‘Cyberpunk 2077’: CD Projekt Red offers Xbox and PlayStation refunds as situation escalates

The launch of Cyberpunk 2077 just seems to get worse and worse for CD Projekt Red, with refunds now being offered and reports of tensions between management and employees.

Cyberpunk 2077 was pulled from the PlayStation Store last night, with Sony offering a refund to anyone who had purchased the game. The game is still available on Xbox systems through the Microsoft Store, but Microsoft is expanding its refund policies for digital purchases.

American retailer Best Buy is also allowing for full refunds of opened copies of Cyberpunk 2077. Developer CD Projekt Red has responded to the ongoing refund crisis, stating that it will allow both physical and digital copies to be refunded “out of our own pocket if necessary” during a “one-time initiative” that will last until 21 December.

Cyberpunk 2077 Keanu Reeves
Image: CD Projekt Red

The Warsaw, Poland-based company has apologised for the less-than-ideal performance of the game on last-gen consoles and has pledged to fix the myriad of technical issues, game-breaking or otherwise. While announced in 2012, the game did not enter production until 2016 and endured three delays including one that occurred after the game went gold.

A new report from Bloomberg has outlined rising tensions between CD Projekt Red management and employees stemming from the rocky launch of Cyberpunk 2077. During an internal video meeting between the board and staff, questions were raised surrounding the game’s turbulent development including the sustained crunch periods leading up to the game’s December 10 release date.

One employee even pointed out the hypocrisy of developing Cyberpunk 2077, a game about corporate exploitation, that allegedly required mandatory six-day weeks from employees to finish its development. The response given by the CD Projekt board was reportedly “vague and noncommital [sic].”

The state in which Cyberpunk 2077 has launched has been rough to say the least. With the game being practically unplayable on last-gen consoles and suffering from many bugs, ranging from funny but immersion-breaking to straight crashes, it appears gamers are making themselves heard in the only way CD Projekt Red may hear – by hitting the company’s bottom line.

It is important to remember that video games are products often created by corporations for profit and sold in the marketplace for the benefit of the consumer.
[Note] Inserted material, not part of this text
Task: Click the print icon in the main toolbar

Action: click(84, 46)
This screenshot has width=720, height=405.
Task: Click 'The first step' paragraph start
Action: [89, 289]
While praise must go to the employees of CD Projekt Red whose passion can be felt in various facets of the game, the issues seen with its development is just another example of a much wider problem in the gaming industry.

The employee crunch that occurred here with Cyberpunk 2077 is not the exception, but instead the gaming industry standard. Multiple AAA titles over the years have been produced through crunching, including most recently The Last of Us Part II and Red Dead Redemption 2.

Unfortunately, the nature of companies being structured as corporations means that shareholders and investors need to be appeased through getting products out the door as soon as possible, leading to such situations.